Marcelo Centenaro

@mrcentenaro

Robert Spencer: Será o Fim da República Islâmica?

Traduzi este texto de Robert Spencer, sobre as manifestações no Irã, publicado em 30/12/2017. O original está aqui: https://pamelageller.com/2017/12/end-islamic-republic.html/

Aiatolá Ali Khamenei

É impossível dizer agora qual será o resultado dos protestos em massa que varrem o Irã, mas é inegável que eles são cruciais, apesar do tratamento que vêm recebendo da imprensa ocidental do establishment. Já levaram a Polícia de Teerã a anunciar que não mais irá forçar a obediência aos códigos de vestimenta feminina que foram impostos depois da Revolução Islâmica de 1979, e mais pode estar por vir, inclusive a queda do próprio regime islâmico — embora os mulás estejam mobilizando seus militares e não irão embora sem luta.

O que quer que haja a seguir, o que já houve é extraordinário. Ao contrário dos protestos do Movimento Verde de 2009, nos quais alguns manifestantes gritaram “Allahu akbar”, sinalizando que tudo o que queriam era a reforma do regime islâmico e não o fim do próprio regime, os manisfestantes dos últimos dias foram claros, repetindo: “Não queremos uma república islâmica!” e “Clérigos são uma vergonha, libertem nosso país!” Alguns até cantaram: “Reza Xá, Deus abençoe sua alma!”

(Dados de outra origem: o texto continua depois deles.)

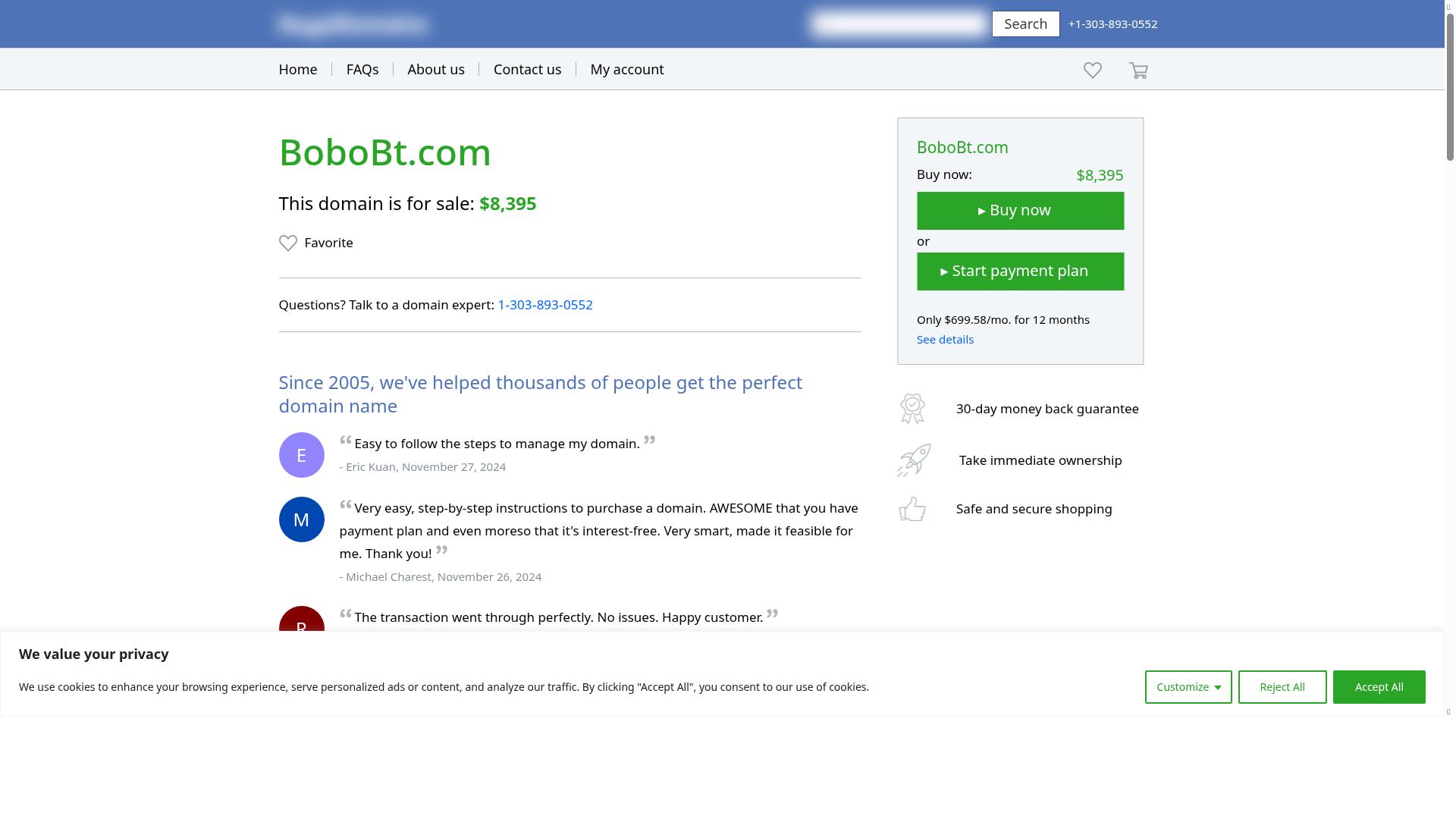
Task: Open the My account menu
Action: tap(626, 69)
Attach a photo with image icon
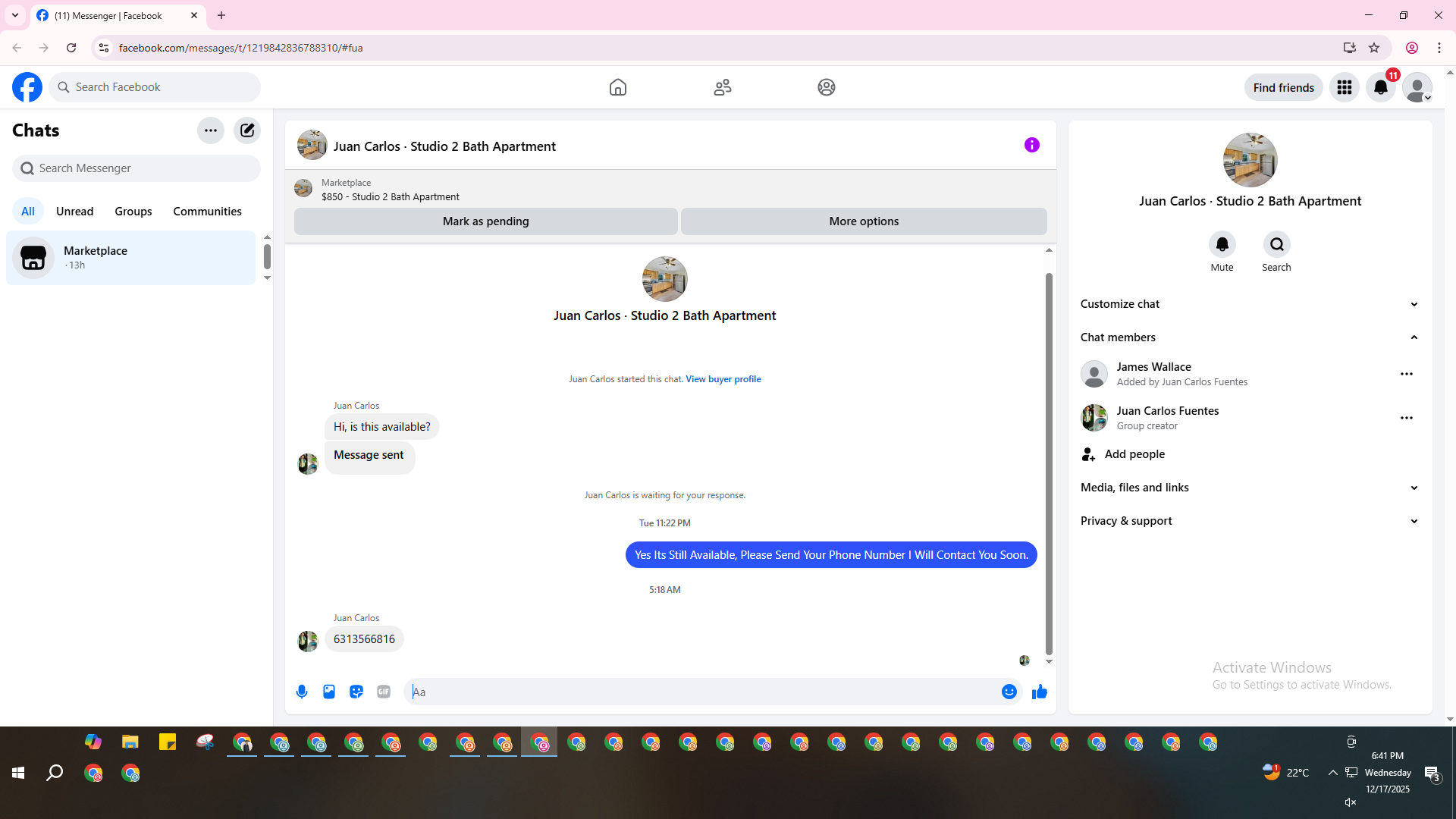1456x819 pixels. 329,692
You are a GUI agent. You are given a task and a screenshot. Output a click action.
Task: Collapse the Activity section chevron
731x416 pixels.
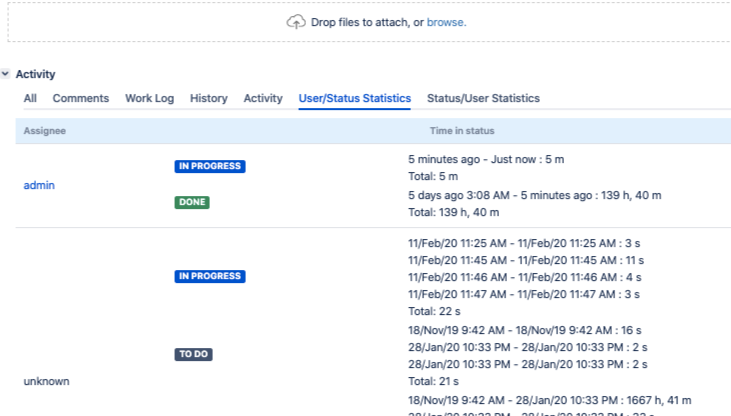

Reza Xá Pahlavi foi o xá do Pérsia entre 1925 e 1941 e pai de Mohammed Reza Pahlavi, xá que foi derrubado pela Revolução Islâmica de 1979. Reza Xá admirava a Turquia de Ataturk e colocou o Irã num caminho semelhante de ocidentalização e secularização. Ao cantarem isso, os manifestantes enfatizam que não querem uma república islâmica e provam mais uma vez que estes protestos não são apenas sobre corrupção governamental ou custo de alimentos.

Uma coisa é certa: estas manifestações já teriam terminado, ou nem teriam começado, se Hillary Clinton fosse presidente dos Estados Unidos neste momento. Confrontado com as manifestações de 2009 que não chegaram ao ponto de exigir tanto, Barack Obama traiu os manifestantes para todos os destinos terríveis que os mulás puderam conceber para eles nas câmaras de tortura. Determinado a concluir o desastroso acordo nuclear que forrou os bolsos de seus opressores com bilhões e colocou o mundo no caminho de um ataque nuclear catastrófico, Obama fez com que o governo dos Estados Unidos não mexesse um dedo, nem oferecesse uma palavra de apoio aos manifestantes, mesmo quando eram abatidos a tiros nas ruas.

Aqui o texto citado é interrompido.